=== RECORDS FOR PROCESSING ===
○ ○ ○ ○ ○ ○ ○

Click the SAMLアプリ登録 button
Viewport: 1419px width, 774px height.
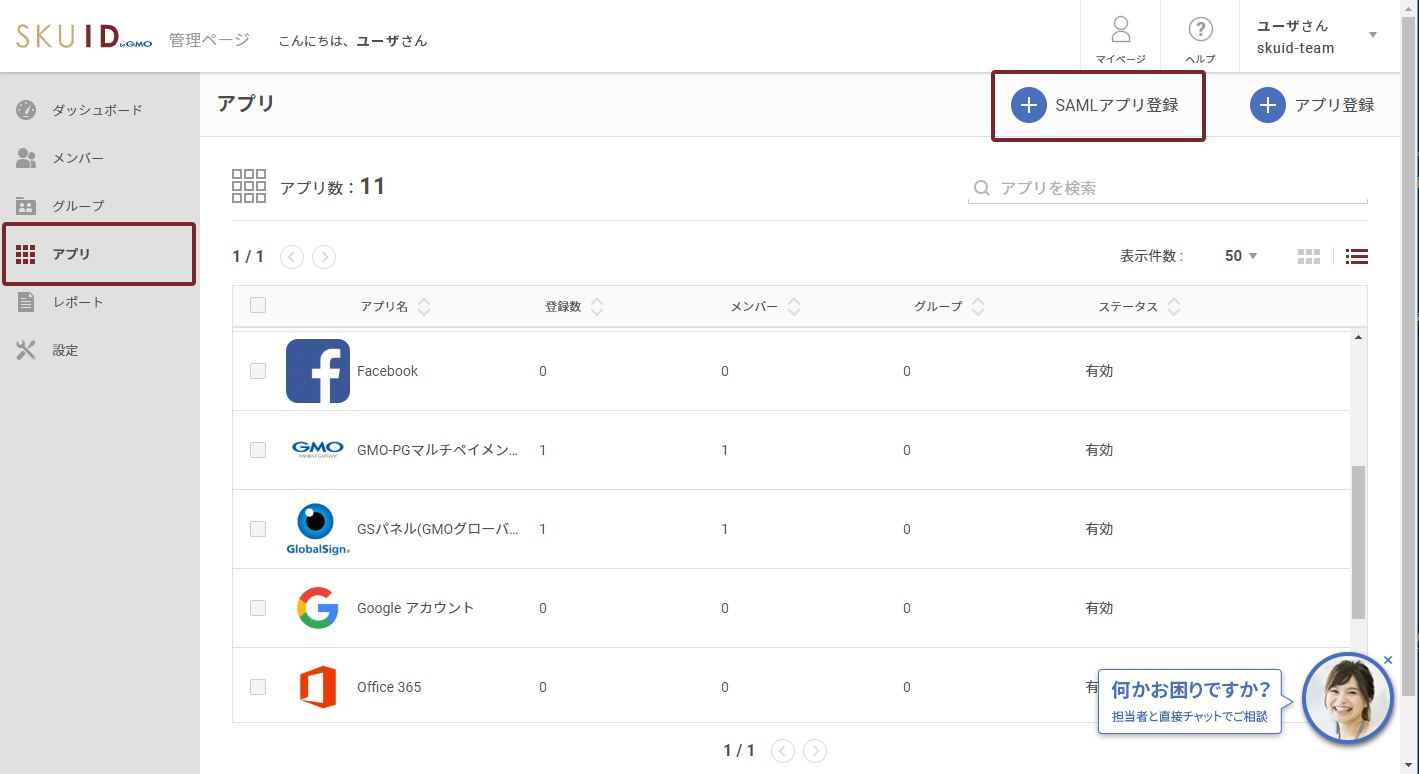click(1097, 105)
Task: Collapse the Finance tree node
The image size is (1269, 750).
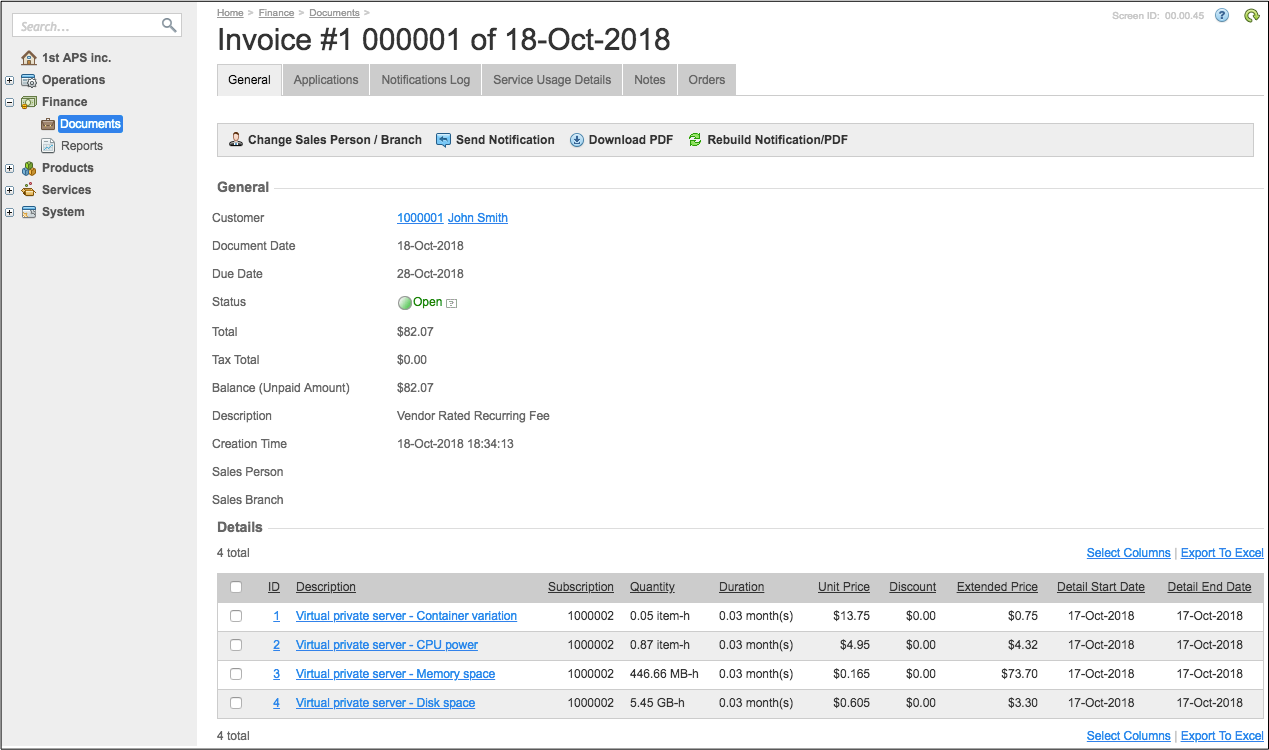Action: click(x=9, y=102)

○ ○ ○ ○ ○ ○ ○

=== PROBLEM REQUIREMENTS ===
Could you print the data exactly as it appears and keep the pictures out?

=== PROBLEM SOLUTION ===
Click the SAMLアプリ登録 button
Viewport: 1419px width, 774px height.
click(1097, 105)
Task: Collapse the Finance tree node
The image size is (1269, 750).
Action: click(x=9, y=102)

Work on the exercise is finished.